幕間その一:マッカーティさん

「そういやよぉ、フォルネぇ!」


酒に酔ったガリレオさんがダル絡みをしてきた。まぁ勝利の酒だ、たらふく飲んでも許されるだろう。

「なんですか?」


「あの〜ちっこいのが、水をドバァーってだしたときよぉ、どうやって回避したんだぁ?ワイらはずぶ濡れだったのによぉ」


あぁ、バーニングウィンズの事か。

「あれは魔術で凌いだんですよ」


「ほほー、魔術っちゅうのはえっらい便利なんやなぁ〜」


ガリレオさんはアリジュア大陸出身の剣士、李国流を上級まで極めた凄い人だ。

「ねね、それってどうやったの?操作系魔法でも使ったの?」


マッカーティさんか。この作戦に参加してる数少ない魔道騎士だ。

「いえ、咄嗟に『ファイア』と『ウィンズ』を組み合わせ—」


「え!?咄嗟に組み合わせたの!?そんな芸当ボクでもできないのに…」


魔術同士の組み合わせは難易度が高いのか?師匠はそんな事言ってなかったけど… そういえばあの人魔術に関してはなんも言ってなかったな…

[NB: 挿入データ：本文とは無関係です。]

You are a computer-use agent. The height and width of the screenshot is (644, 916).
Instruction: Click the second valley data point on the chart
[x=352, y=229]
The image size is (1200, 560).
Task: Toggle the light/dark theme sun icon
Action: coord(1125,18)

「君なら将来的に大魔道騎士になれると思うよ。魔道騎士のボクは言ってるんだから間違いない!」


「そう、ですか」


「あれ?嬉しくないの?」


「いえ、嬉しいのは嬉しいです!ですけど… 僕、本当は魔道士になりたくて魔道院ここに来たんです。でも周りは魔道騎士の方が向いてるって… ちょっと複雑な気持ちなんです」


「あーそう言うことかー。ボクもね、昔、やりたくない事を大人たちの都合でやらされてたんだ。自分の気持ちを押し殺して、ただひたすらに、口に出すのが悍ましいほどの事やってきた」


マッカーティさんの表情が暗くなった、その悍ましい事とは大方見当がつく。

「でもね、ある人が助けてくれた、ボクを浄化してくれた、取り戻してくれたんだ。おかげで今は自分の好きなように、誰の指図を受けずに暮らせてる。あの人には一生をかけても返せない恩がある… だから君にもいつか、助けてくれる人が出てくると思うよ、ボクが保証する!」


「…そうですか」


「まぁボクの話と君の状況はだいぶ違うけどね!そこまで身構えなくても、嫌なら嫌って言えばいいのさ。逃げたいなら逃げたっていい、必ずしもそれが悪いなんて不条理はないんだから」


マッカーティさん、アラヒサくんが警戒してたけど、別に悪い人ではなさそう。昔は色々あっただろうけど、今はもう足を洗ったように見える。